Can’t I Just Give My House To My Kids?

Can’t I Just Give My House To My Kids?

654659_origWithout a doubt, the number one question I get from clients is, “Can’t I just give away my house to my kids?” At this point, I start to worry if clients don’t ask this question. Everyone thinks they can trust their kids and that their kids will get along fine after they are no longer around. I usually answer the question by telling two real life stories that ends this line of discussion.

First, I tell them about a former client who has since passed away and decided to give her house to her son and daughter. The client went to a solo practitioner and the lawyer prepared what is called a life estate deed. Basically, the client gave away the right to own the house after she died to her two children. Unfortunately, her son died before she did. Then, because technically the client’s kids owned a right to the house even though their mom was still alive, the daughter-in-law sued the client and the client’s son to compel a sale of the home through a process called partition. Keep in mind, this is while the client is still alive and residing in her own home!

Second, I trot out the story of the mom who gave her house to her daughter when they were living together. The mom thought she was doing a good thing and followed some advice she received from her friend. Well, because of a fight the mom and daughter got into, the daughter evicted her mother from the house. She then proceeded to sue her mom to keep her off the premises!

Dataset entries
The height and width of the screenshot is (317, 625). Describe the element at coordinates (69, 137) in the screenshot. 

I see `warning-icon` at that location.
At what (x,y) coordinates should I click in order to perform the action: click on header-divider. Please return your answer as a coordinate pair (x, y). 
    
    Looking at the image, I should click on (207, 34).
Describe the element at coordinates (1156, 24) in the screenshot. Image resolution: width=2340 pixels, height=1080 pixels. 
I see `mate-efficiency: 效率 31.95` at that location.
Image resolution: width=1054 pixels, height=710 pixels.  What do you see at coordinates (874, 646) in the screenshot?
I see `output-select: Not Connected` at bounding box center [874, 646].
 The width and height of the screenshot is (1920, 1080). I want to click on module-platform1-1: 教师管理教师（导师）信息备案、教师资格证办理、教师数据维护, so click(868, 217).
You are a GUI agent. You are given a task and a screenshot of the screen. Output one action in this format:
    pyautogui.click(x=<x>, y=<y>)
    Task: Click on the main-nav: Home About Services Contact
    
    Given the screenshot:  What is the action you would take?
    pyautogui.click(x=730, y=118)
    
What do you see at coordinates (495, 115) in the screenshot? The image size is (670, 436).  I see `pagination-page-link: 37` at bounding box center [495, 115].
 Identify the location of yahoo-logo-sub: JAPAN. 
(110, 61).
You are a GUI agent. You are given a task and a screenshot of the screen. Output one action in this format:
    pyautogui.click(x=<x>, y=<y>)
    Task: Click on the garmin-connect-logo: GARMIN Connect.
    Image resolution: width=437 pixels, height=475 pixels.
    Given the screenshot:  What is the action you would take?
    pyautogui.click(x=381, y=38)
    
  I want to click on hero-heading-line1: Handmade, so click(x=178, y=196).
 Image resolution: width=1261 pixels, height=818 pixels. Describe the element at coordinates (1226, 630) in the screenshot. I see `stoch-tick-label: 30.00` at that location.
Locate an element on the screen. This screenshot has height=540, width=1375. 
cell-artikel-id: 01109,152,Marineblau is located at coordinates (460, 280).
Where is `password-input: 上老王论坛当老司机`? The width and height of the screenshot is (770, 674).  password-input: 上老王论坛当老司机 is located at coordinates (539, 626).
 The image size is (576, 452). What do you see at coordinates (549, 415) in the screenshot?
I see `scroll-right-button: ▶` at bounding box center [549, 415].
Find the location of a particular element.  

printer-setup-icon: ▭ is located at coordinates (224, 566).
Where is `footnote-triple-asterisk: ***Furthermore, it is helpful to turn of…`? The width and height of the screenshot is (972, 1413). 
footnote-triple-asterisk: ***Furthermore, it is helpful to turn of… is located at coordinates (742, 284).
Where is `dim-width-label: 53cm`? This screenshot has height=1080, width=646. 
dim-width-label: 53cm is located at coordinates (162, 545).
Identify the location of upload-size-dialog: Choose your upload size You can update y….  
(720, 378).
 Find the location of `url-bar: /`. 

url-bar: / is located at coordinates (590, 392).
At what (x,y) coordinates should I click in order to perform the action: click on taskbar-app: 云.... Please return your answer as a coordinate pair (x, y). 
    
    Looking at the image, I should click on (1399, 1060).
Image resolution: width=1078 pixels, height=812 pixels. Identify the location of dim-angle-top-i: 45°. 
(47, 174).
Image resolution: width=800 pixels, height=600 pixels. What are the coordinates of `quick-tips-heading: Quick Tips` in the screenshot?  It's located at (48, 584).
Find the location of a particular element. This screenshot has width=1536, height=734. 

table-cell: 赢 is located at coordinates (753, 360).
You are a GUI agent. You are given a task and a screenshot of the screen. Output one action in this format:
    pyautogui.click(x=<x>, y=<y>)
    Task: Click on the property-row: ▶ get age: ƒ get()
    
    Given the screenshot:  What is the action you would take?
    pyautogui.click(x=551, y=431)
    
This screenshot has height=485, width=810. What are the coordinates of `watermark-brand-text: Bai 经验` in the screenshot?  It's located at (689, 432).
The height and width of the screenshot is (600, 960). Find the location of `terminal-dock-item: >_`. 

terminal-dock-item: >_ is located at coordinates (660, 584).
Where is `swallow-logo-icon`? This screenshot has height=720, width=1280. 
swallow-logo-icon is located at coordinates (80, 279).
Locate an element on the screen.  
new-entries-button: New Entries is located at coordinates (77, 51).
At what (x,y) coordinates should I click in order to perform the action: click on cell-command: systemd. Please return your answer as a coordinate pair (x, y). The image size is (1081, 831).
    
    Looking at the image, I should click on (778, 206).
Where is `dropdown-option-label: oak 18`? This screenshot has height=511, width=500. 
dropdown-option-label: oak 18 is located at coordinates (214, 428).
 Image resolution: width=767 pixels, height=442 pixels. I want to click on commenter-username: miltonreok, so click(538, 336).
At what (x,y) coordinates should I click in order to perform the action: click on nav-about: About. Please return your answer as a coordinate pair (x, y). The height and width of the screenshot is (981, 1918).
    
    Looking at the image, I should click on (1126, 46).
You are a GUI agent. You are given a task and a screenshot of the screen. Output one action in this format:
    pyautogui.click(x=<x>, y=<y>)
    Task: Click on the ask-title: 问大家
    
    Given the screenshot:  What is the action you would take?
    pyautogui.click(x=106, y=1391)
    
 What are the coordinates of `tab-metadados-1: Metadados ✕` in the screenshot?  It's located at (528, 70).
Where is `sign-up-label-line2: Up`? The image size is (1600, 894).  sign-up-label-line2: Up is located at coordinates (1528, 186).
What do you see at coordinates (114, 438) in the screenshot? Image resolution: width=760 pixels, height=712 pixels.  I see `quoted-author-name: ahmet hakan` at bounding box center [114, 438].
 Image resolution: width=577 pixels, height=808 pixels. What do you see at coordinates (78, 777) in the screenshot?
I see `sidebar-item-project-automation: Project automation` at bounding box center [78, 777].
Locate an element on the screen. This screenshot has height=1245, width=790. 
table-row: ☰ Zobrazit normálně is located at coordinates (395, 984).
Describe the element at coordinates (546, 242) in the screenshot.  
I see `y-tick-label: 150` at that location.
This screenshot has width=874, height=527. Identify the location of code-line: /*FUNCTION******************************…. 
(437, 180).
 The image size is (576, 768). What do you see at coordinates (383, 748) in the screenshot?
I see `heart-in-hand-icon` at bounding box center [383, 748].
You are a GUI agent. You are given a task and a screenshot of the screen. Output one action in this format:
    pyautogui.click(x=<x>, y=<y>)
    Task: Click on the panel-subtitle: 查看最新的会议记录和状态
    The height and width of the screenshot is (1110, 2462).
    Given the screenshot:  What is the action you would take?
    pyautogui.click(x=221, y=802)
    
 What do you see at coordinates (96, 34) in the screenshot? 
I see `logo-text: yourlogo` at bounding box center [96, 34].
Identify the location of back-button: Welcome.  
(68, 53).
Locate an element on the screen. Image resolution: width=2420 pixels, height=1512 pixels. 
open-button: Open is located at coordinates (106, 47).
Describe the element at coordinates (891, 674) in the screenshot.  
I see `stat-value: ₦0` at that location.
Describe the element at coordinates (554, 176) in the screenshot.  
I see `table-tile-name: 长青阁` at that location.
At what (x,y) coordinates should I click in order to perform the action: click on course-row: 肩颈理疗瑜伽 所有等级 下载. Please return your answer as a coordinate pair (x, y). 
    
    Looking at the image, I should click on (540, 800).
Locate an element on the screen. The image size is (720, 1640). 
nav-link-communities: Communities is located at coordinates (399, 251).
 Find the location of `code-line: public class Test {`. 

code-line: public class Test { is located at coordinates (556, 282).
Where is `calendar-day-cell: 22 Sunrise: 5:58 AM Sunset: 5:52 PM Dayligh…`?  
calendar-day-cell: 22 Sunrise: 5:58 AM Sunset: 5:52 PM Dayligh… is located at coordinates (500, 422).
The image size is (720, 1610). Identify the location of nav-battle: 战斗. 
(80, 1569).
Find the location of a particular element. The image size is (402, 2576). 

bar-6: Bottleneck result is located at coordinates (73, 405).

- [Work instructions]
[1] Answer these from the house-gifting article:
(a) What kind of deed did the solo practitioner prepare for the first client?
(b) Who sued the first client and her son to compel a sale of the home?
(c) Whose advice did the mom in the second story follow?
[2] For each statement, say whether it agrees with the house-gifting article, and quote the words that decide it:
(a) The first client's daughter died before the client did.
(b) In the second story, the daughter evicted her mother from the house.
(c) The partition suit was brought after the first client had died.
The records are separate material, unrelated to the house-gifting article.

- [Per-task answers]
[1]
(a) A life estate deed.
(b) The daughter-in-law.
(c) Her friend's.

[2]
(a) No: "Unfortunately, her son died before she did."
(b) Yes: "the daughter evicted her mother from the house."
(c) No: "this is while the client is still alive and residing in her own home!"